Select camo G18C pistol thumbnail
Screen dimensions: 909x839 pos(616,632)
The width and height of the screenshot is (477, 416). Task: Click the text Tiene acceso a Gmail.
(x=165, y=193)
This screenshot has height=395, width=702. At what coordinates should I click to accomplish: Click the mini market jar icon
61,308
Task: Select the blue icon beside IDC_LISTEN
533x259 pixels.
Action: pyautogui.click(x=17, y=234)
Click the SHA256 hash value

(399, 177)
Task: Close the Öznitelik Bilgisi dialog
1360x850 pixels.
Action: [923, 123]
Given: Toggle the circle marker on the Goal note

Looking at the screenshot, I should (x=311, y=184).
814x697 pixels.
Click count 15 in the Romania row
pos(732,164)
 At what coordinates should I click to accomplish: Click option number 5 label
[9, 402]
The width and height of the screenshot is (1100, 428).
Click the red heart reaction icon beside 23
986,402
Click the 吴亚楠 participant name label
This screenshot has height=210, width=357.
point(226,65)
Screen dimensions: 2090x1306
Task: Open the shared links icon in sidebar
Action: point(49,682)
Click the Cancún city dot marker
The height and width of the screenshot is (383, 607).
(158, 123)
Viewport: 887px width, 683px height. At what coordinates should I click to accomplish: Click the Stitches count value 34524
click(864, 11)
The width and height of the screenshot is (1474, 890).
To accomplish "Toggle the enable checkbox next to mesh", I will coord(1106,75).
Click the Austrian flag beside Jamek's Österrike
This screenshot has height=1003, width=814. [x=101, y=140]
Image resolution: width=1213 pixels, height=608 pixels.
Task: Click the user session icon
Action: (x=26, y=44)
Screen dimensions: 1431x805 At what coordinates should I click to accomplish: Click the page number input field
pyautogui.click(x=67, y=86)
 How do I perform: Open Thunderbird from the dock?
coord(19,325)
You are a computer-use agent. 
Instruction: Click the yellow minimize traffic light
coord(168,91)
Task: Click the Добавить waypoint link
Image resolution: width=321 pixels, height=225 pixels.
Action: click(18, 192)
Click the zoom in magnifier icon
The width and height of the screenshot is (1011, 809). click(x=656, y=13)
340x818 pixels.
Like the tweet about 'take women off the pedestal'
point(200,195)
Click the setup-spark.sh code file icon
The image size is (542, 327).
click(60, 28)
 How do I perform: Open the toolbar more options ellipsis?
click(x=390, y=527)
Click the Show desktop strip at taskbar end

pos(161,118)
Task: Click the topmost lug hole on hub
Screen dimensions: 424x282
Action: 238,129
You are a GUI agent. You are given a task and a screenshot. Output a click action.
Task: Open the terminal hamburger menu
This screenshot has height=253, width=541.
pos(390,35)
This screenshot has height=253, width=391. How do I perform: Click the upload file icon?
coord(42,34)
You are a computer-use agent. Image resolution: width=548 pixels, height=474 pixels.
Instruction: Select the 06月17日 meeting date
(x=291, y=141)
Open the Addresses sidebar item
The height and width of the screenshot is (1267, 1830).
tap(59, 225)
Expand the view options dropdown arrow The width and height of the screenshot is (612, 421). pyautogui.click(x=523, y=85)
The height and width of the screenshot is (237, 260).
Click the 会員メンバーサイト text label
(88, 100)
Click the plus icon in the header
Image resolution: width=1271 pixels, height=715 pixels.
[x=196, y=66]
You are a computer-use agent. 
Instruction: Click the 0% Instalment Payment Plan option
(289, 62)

== WHAT IS NEEDED ==
Retype all of the records above word for word, with nothing changed.

== THE REPLY ==
Select camo G18C pistol thumbnail
Screen dimensions: 909x839 pos(616,632)
The width and height of the screenshot is (477, 416). Task: Click the text Tiene acceso a Gmail.
(x=165, y=193)
This screenshot has height=395, width=702. At what coordinates should I click to accomplish: Click the mini market jar icon
61,308
Task: Select the blue icon beside IDC_LISTEN
533x259 pixels.
Action: pyautogui.click(x=17, y=234)
Click the SHA256 hash value

(399, 177)
Task: Close the Öznitelik Bilgisi dialog
1360x850 pixels.
Action: [923, 123]
Given: Toggle the circle marker on the Goal note

Looking at the screenshot, I should (x=311, y=184).
814x697 pixels.
Click count 15 in the Romania row
pos(732,164)
 At what coordinates should I click to accomplish: Click option number 5 label
[9, 402]
The width and height of the screenshot is (1100, 428).
Click the red heart reaction icon beside 23
986,402
Click the 吴亚楠 participant name label
This screenshot has height=210, width=357.
point(226,65)
Screen dimensions: 2090x1306
Task: Open the shared links icon in sidebar
Action: point(49,682)
Click the Cancún city dot marker
The height and width of the screenshot is (383, 607).
(158, 123)
Viewport: 887px width, 683px height. At what coordinates should I click to accomplish: Click the Stitches count value 34524
click(864, 11)
The width and height of the screenshot is (1474, 890).
To accomplish "Toggle the enable checkbox next to mesh", I will coord(1106,75).
Click the Austrian flag beside Jamek's Österrike
This screenshot has height=1003, width=814. [x=101, y=140]
Image resolution: width=1213 pixels, height=608 pixels.
Task: Click the user session icon
Action: (x=26, y=44)
Screen dimensions: 1431x805 At what coordinates should I click to accomplish: Click the page number input field
pyautogui.click(x=67, y=86)
 How do I perform: Open Thunderbird from the dock?
coord(19,325)
You are a computer-use agent. 
Instruction: Click the yellow minimize traffic light
coord(168,91)
Task: Click the Добавить waypoint link
Image resolution: width=321 pixels, height=225 pixels.
Action: click(18, 192)
Click the zoom in magnifier icon
The width and height of the screenshot is (1011, 809). click(x=656, y=13)
340x818 pixels.
Like the tweet about 'take women off the pedestal'
point(200,195)
Click the setup-spark.sh code file icon
The image size is (542, 327).
click(60, 28)
 How do I perform: Open the toolbar more options ellipsis?
click(x=390, y=527)
Click the Show desktop strip at taskbar end

pos(161,118)
Task: Click the topmost lug hole on hub
Screen dimensions: 424x282
Action: 238,129
You are a GUI agent. You are given a task and a screenshot. Output a click action.
Task: Open the terminal hamburger menu
This screenshot has height=253, width=541.
pos(390,35)
This screenshot has height=253, width=391. How do I perform: Click the upload file icon?
coord(42,34)
You are a computer-use agent. Image resolution: width=548 pixels, height=474 pixels.
Instruction: Select the 06月17日 meeting date
(x=291, y=141)
Open the Addresses sidebar item
The height and width of the screenshot is (1267, 1830).
tap(59, 225)
Expand the view options dropdown arrow The width and height of the screenshot is (612, 421). pyautogui.click(x=523, y=85)
The height and width of the screenshot is (237, 260).
Click the 会員メンバーサイト text label
(88, 100)
Click the plus icon in the header
Image resolution: width=1271 pixels, height=715 pixels.
[x=196, y=66]
You are a computer-use agent. 
Instruction: Click the 0% Instalment Payment Plan option
(289, 62)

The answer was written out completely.